The basics of redirect configuration in AstroJS
Adding static page redirects in AstroJS is very simple: we just have to add entries to the redirects
property of our configuration object.
For example, if we add the following property to the configuration of our AstroJS project, AstroJS will enable a page redirect from <thedomain>/other
to <thedomain>/place
:
redirects: {
'/other': '/place',
}
When building the site with AstroJS, every entry in the redirects
object will be transformed in to a static redirect HTML page.
With the configuration above, a page index.html
will be created in the other
directory of our build output folder (generally, the file will be created at a file path corresponding to the path to be redirected).
The redirection page created by AstroJS index.html
is very simple. It is a simple HTML page that contains two <meta>
tags as shown below:
- the first one tells the browser to redirect the request from; and,
- the second one will tell crawlers to not index the page since it does not contain any real content.
<meta
http-equiv="refresh"
content="0;url=https://<thedomain>/other"
/><meta name="robots" content="noindex" /><link
rel="canonical"
href="https://<thedomain>/place"
/>
The page will also contain an anchor element in the body that can be clicked in case the automatic redirect does not work.
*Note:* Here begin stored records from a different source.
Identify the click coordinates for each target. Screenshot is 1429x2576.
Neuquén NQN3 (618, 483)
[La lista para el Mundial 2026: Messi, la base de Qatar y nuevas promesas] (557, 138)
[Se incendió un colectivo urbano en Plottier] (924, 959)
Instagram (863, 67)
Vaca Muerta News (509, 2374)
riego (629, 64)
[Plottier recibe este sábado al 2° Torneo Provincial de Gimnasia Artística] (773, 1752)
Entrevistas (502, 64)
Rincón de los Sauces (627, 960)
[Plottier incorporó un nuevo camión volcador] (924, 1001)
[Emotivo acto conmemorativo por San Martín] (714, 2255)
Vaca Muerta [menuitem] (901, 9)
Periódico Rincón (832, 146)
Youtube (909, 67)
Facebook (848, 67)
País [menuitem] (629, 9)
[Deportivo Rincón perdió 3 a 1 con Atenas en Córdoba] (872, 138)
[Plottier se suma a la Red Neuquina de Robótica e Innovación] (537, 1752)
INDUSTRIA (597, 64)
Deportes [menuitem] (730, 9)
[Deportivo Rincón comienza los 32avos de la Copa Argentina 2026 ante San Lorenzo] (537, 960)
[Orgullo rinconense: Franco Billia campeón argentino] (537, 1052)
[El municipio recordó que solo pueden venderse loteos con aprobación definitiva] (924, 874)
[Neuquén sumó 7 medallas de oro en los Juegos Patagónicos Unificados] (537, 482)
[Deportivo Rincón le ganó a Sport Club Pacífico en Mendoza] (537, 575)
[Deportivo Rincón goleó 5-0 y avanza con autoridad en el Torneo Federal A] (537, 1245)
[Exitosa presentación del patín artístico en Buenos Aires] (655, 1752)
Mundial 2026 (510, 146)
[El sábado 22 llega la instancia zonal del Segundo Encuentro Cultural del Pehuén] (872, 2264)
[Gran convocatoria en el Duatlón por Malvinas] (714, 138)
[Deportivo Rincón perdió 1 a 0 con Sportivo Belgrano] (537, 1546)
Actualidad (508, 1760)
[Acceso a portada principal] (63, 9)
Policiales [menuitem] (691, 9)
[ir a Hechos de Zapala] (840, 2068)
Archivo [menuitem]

By default, AstroJS uses static
output mode (server side rendering, SSR). In this mode, the redirect status code is not configurable. I.e. the redirect will always have status code 301 Moved Permanently.
Importing a list of static redirects
For AstroJS TypeScript projects, we may also import the redirects in JSON format from an external file.
E.g. let’s assume src/config/redirects.json
contains the following:
{
"/other": "/place"
}
Then, using the magic of JSON module support in TypeScript (the TypeScript compiler option resolveJsonModule
), we may simply import the redirect configuration via the module system.
// …
import redirects from "./src/config/redirects.json"
// …
export default defineConfig({
// …
redirects,
// …
});
// …
If we extend, the astro/tsconfigs/strict
TypeScript configuration, this is already activated and we can directly import JSON in our AstroJS configuration and add it to the config object:
This is not only a pretty neat feature but also reduces clutter in the configuration file and makes it easier to read.